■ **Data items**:
★ ★ ★
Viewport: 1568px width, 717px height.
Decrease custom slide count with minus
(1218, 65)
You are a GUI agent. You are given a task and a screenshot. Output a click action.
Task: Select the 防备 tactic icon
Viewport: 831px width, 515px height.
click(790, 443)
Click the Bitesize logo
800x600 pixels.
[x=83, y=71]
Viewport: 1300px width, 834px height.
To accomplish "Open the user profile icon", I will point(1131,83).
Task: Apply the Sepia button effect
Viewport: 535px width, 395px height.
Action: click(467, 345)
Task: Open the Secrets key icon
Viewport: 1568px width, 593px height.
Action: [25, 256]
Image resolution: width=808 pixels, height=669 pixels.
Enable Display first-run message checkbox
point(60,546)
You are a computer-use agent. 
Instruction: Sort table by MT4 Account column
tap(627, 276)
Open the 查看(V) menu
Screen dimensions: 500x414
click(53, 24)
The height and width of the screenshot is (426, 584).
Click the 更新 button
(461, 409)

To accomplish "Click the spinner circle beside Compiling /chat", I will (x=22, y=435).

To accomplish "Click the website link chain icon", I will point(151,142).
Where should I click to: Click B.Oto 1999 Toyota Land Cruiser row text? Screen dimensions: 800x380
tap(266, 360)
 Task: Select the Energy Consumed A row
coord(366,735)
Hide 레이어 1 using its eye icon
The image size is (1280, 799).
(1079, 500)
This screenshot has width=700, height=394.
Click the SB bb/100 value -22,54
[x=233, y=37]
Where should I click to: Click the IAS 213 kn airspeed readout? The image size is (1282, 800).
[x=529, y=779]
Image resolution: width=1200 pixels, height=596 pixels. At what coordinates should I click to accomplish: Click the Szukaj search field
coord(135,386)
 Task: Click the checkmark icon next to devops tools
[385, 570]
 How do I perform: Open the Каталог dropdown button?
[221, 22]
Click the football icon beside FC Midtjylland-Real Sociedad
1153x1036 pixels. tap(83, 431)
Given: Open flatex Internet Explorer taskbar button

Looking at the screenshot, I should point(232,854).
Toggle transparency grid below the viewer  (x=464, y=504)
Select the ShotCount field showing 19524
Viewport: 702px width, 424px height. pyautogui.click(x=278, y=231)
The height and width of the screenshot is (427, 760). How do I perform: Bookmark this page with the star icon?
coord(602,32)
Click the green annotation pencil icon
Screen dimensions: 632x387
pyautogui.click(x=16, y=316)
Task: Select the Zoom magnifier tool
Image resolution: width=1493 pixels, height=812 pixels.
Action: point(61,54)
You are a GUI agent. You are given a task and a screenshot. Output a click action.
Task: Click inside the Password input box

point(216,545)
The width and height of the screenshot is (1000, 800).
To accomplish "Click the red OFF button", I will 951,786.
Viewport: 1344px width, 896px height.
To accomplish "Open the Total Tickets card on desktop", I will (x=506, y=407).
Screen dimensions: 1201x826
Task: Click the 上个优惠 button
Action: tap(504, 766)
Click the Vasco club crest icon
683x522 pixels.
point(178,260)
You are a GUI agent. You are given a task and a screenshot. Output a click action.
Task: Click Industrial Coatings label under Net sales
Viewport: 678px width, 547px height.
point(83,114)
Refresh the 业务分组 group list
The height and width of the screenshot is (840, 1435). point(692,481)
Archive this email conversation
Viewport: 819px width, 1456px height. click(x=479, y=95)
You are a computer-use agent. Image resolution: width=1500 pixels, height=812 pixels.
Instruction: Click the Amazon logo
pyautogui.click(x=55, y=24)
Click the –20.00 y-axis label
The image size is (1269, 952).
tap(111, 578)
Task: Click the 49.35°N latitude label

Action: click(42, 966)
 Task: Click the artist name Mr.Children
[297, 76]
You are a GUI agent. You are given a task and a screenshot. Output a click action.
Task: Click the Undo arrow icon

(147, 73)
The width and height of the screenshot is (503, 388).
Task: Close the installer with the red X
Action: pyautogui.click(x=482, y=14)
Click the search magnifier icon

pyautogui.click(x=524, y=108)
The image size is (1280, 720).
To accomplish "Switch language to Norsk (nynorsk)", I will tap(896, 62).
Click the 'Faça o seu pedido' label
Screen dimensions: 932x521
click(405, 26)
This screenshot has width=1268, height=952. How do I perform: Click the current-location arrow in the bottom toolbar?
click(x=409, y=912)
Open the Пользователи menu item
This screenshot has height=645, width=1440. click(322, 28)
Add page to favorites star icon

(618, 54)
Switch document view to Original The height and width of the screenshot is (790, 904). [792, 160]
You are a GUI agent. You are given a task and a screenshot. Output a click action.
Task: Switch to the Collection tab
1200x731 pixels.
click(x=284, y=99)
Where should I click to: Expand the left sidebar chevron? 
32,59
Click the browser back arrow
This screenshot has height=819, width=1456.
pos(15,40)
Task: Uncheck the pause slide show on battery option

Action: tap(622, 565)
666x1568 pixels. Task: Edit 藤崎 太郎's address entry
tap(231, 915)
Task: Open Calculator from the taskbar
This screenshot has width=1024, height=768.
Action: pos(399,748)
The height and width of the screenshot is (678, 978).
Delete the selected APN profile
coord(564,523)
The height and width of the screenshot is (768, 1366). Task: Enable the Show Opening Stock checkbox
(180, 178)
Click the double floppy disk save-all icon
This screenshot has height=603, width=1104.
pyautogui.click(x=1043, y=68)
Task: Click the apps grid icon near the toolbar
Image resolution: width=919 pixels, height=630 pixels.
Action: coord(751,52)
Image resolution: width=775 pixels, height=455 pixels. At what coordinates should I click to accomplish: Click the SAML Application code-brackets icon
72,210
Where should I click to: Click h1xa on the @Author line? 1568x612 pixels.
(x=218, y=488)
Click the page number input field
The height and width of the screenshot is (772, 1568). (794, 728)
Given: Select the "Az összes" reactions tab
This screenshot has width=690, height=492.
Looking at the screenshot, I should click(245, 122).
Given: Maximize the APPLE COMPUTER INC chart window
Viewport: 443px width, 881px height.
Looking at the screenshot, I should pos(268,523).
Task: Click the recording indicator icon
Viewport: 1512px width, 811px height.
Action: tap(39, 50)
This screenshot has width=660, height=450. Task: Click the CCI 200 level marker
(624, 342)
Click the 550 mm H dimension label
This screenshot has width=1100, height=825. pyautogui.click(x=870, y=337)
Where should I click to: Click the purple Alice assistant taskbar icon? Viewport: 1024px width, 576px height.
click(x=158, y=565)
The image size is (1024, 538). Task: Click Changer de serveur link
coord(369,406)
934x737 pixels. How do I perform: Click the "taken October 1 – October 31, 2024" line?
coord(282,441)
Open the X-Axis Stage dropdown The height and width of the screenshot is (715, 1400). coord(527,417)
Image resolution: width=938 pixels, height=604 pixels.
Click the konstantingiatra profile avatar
★ ★ ★
■ **Exercise aim**: The output should match the records above exactly, line for line.

■ **Output below**:
Viewport: 1568px width, 717px height.
Decrease custom slide count with minus
(1218, 65)
You are a GUI agent. You are given a task and a screenshot. Output a click action.
Task: Select the 防备 tactic icon
Viewport: 831px width, 515px height.
click(790, 443)
Click the Bitesize logo
800x600 pixels.
[x=83, y=71]
Viewport: 1300px width, 834px height.
To accomplish "Open the user profile icon", I will point(1131,83).
Task: Apply the Sepia button effect
Viewport: 535px width, 395px height.
Action: click(467, 345)
Task: Open the Secrets key icon
Viewport: 1568px width, 593px height.
Action: [25, 256]
Image resolution: width=808 pixels, height=669 pixels.
Enable Display first-run message checkbox
point(60,546)
You are a computer-use agent. 
Instruction: Sort table by MT4 Account column
tap(627, 276)
Open the 查看(V) menu
Screen dimensions: 500x414
click(53, 24)
The height and width of the screenshot is (426, 584).
Click the 更新 button
(461, 409)

To accomplish "Click the spinner circle beside Compiling /chat", I will (x=22, y=435).

To accomplish "Click the website link chain icon", I will point(151,142).
Where should I click to: Click B.Oto 1999 Toyota Land Cruiser row text? Screen dimensions: 800x380
tap(266, 360)
 Task: Select the Energy Consumed A row
coord(366,735)
Hide 레이어 1 using its eye icon
The image size is (1280, 799).
(1079, 500)
This screenshot has width=700, height=394.
Click the SB bb/100 value -22,54
[x=233, y=37]
Where should I click to: Click the IAS 213 kn airspeed readout? The image size is (1282, 800).
[x=529, y=779]
Image resolution: width=1200 pixels, height=596 pixels. At what coordinates should I click to accomplish: Click the Szukaj search field
coord(135,386)
 Task: Click the checkmark icon next to devops tools
[385, 570]
 How do I perform: Open the Каталог dropdown button?
[221, 22]
Click the football icon beside FC Midtjylland-Real Sociedad
1153x1036 pixels. tap(83, 431)
Given: Open flatex Internet Explorer taskbar button

Looking at the screenshot, I should point(232,854).
Toggle transparency grid below the viewer  (x=464, y=504)
Select the ShotCount field showing 19524
Viewport: 702px width, 424px height. pyautogui.click(x=278, y=231)
The height and width of the screenshot is (427, 760). How do I perform: Bookmark this page with the star icon?
coord(602,32)
Click the green annotation pencil icon
Screen dimensions: 632x387
pyautogui.click(x=16, y=316)
Task: Select the Zoom magnifier tool
Image resolution: width=1493 pixels, height=812 pixels.
Action: point(61,54)
You are a GUI agent. You are given a task and a screenshot. Output a click action.
Task: Click inside the Password input box

point(216,545)
The width and height of the screenshot is (1000, 800).
To accomplish "Click the red OFF button", I will 951,786.
Viewport: 1344px width, 896px height.
To accomplish "Open the Total Tickets card on desktop", I will (x=506, y=407).
Screen dimensions: 1201x826
Task: Click the 上个优惠 button
Action: tap(504, 766)
Click the Vasco club crest icon
683x522 pixels.
point(178,260)
You are a GUI agent. You are given a task and a screenshot. Output a click action.
Task: Click Industrial Coatings label under Net sales
Viewport: 678px width, 547px height.
point(83,114)
Refresh the 业务分组 group list
The height and width of the screenshot is (840, 1435). point(692,481)
Archive this email conversation
Viewport: 819px width, 1456px height. click(x=479, y=95)
You are a computer-use agent. Image resolution: width=1500 pixels, height=812 pixels.
Instruction: Click the Amazon logo
pyautogui.click(x=55, y=24)
Click the –20.00 y-axis label
The image size is (1269, 952).
tap(111, 578)
Task: Click the 49.35°N latitude label

Action: click(42, 966)
 Task: Click the artist name Mr.Children
[297, 76]
You are a GUI agent. You are given a task and a screenshot. Output a click action.
Task: Click the Undo arrow icon

(147, 73)
The width and height of the screenshot is (503, 388).
Task: Close the installer with the red X
Action: pyautogui.click(x=482, y=14)
Click the search magnifier icon

pyautogui.click(x=524, y=108)
The image size is (1280, 720).
To accomplish "Switch language to Norsk (nynorsk)", I will tap(896, 62).
Click the 'Faça o seu pedido' label
Screen dimensions: 932x521
click(405, 26)
This screenshot has width=1268, height=952. How do I perform: Click the current-location arrow in the bottom toolbar?
click(x=409, y=912)
Open the Пользователи menu item
This screenshot has height=645, width=1440. click(322, 28)
Add page to favorites star icon

(618, 54)
Switch document view to Original The height and width of the screenshot is (790, 904). [792, 160]
You are a GUI agent. You are given a task and a screenshot. Output a click action.
Task: Switch to the Collection tab
1200x731 pixels.
click(x=284, y=99)
Where should I click to: Expand the left sidebar chevron? 
32,59
Click the browser back arrow
This screenshot has height=819, width=1456.
pos(15,40)
Task: Uncheck the pause slide show on battery option

Action: tap(622, 565)
666x1568 pixels. Task: Edit 藤崎 太郎's address entry
tap(231, 915)
Task: Open Calculator from the taskbar
This screenshot has width=1024, height=768.
Action: pos(399,748)
The height and width of the screenshot is (678, 978).
Delete the selected APN profile
coord(564,523)
The height and width of the screenshot is (768, 1366). Task: Enable the Show Opening Stock checkbox
(180, 178)
Click the double floppy disk save-all icon
This screenshot has height=603, width=1104.
pyautogui.click(x=1043, y=68)
Task: Click the apps grid icon near the toolbar
Image resolution: width=919 pixels, height=630 pixels.
Action: coord(751,52)
Image resolution: width=775 pixels, height=455 pixels. At what coordinates should I click to accomplish: Click the SAML Application code-brackets icon
72,210
Where should I click to: Click h1xa on the @Author line? 1568x612 pixels.
(x=218, y=488)
Click the page number input field
The height and width of the screenshot is (772, 1568). (794, 728)
Given: Select the "Az összes" reactions tab
This screenshot has width=690, height=492.
Looking at the screenshot, I should click(245, 122).
Given: Maximize the APPLE COMPUTER INC chart window
Viewport: 443px width, 881px height.
Looking at the screenshot, I should pos(268,523).
Task: Click the recording indicator icon
Viewport: 1512px width, 811px height.
Action: tap(39, 50)
This screenshot has width=660, height=450. Task: Click the CCI 200 level marker
(624, 342)
Click the 550 mm H dimension label
This screenshot has width=1100, height=825. pyautogui.click(x=870, y=337)
Where should I click to: Click the purple Alice assistant taskbar icon? Viewport: 1024px width, 576px height.
click(x=158, y=565)
The image size is (1024, 538). Task: Click Changer de serveur link
coord(369,406)
934x737 pixels. How do I perform: Click the "taken October 1 – October 31, 2024" line?
coord(282,441)
Open the X-Axis Stage dropdown The height and width of the screenshot is (715, 1400). coord(527,417)
Image resolution: width=938 pixels, height=604 pixels.
Click the konstantingiatra profile avatar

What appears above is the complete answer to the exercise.